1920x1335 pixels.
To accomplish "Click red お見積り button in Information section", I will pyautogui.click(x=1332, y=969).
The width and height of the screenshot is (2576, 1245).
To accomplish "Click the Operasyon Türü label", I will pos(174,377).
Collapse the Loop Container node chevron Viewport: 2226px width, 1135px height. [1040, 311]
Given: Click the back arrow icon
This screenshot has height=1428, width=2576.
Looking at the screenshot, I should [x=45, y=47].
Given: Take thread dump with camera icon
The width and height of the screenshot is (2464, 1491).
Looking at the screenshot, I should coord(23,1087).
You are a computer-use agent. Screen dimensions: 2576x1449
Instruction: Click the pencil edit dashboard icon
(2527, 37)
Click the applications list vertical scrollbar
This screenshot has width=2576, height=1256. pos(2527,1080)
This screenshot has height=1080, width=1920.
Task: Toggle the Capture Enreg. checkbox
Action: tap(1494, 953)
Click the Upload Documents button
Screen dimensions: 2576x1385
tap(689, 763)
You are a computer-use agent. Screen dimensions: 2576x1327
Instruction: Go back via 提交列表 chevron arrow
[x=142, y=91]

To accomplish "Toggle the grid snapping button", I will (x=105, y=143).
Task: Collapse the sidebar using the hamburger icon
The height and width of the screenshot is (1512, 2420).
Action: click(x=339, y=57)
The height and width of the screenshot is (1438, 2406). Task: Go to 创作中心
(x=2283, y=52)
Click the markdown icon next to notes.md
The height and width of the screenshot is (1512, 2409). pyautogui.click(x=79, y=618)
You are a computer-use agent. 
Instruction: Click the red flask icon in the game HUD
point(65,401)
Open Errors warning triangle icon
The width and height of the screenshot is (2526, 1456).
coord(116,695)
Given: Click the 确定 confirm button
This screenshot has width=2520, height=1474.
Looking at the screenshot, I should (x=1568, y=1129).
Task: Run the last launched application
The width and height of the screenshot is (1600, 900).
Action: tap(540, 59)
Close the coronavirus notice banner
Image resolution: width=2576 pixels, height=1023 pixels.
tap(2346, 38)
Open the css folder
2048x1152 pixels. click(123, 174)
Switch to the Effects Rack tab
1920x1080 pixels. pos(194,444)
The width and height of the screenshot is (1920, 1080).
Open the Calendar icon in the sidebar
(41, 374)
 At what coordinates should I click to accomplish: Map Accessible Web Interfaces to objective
┄┄┄┄┄┄┄┄┄┄┄┄┄┄┄┄┄┄┄┄
• What you are asked to do:
Please repeat the records so that each one reads exactly as it does above.

• Response area:
1920x1335 pixels.
To accomplish "Click red お見積り button in Information section", I will pyautogui.click(x=1332, y=969).
The width and height of the screenshot is (2576, 1245).
To accomplish "Click the Operasyon Türü label", I will pos(174,377).
Collapse the Loop Container node chevron Viewport: 2226px width, 1135px height. [1040, 311]
Given: Click the back arrow icon
This screenshot has height=1428, width=2576.
Looking at the screenshot, I should [x=45, y=47].
Given: Take thread dump with camera icon
The width and height of the screenshot is (2464, 1491).
Looking at the screenshot, I should coord(23,1087).
You are a computer-use agent. Screen dimensions: 2576x1449
Instruction: Click the pencil edit dashboard icon
(2527, 37)
Click the applications list vertical scrollbar
This screenshot has width=2576, height=1256. pos(2527,1080)
This screenshot has height=1080, width=1920.
Task: Toggle the Capture Enreg. checkbox
Action: tap(1494, 953)
Click the Upload Documents button
Screen dimensions: 2576x1385
tap(689, 763)
You are a computer-use agent. Screen dimensions: 2576x1327
Instruction: Go back via 提交列表 chevron arrow
[x=142, y=91]

To accomplish "Toggle the grid snapping button", I will (x=105, y=143).
Task: Collapse the sidebar using the hamburger icon
The height and width of the screenshot is (1512, 2420).
Action: click(x=339, y=57)
The height and width of the screenshot is (1438, 2406). Task: Go to 创作中心
(x=2283, y=52)
Click the markdown icon next to notes.md
The height and width of the screenshot is (1512, 2409). pyautogui.click(x=79, y=618)
You are a computer-use agent. 
Instruction: Click the red flask icon in the game HUD
point(65,401)
Open Errors warning triangle icon
The width and height of the screenshot is (2526, 1456).
coord(116,695)
Given: Click the 确定 confirm button
This screenshot has width=2520, height=1474.
Looking at the screenshot, I should (x=1568, y=1129).
Task: Run the last launched application
The width and height of the screenshot is (1600, 900).
Action: tap(540, 59)
Close the coronavirus notice banner
Image resolution: width=2576 pixels, height=1023 pixels.
tap(2346, 38)
Open the css folder
2048x1152 pixels. click(123, 174)
Switch to the Effects Rack tab
1920x1080 pixels. pos(194,444)
The width and height of the screenshot is (1920, 1080).
Open the Calendar icon in the sidebar
(41, 374)
 At what coordinates should I click to accomplish: Map Accessible Web Interfaces to objective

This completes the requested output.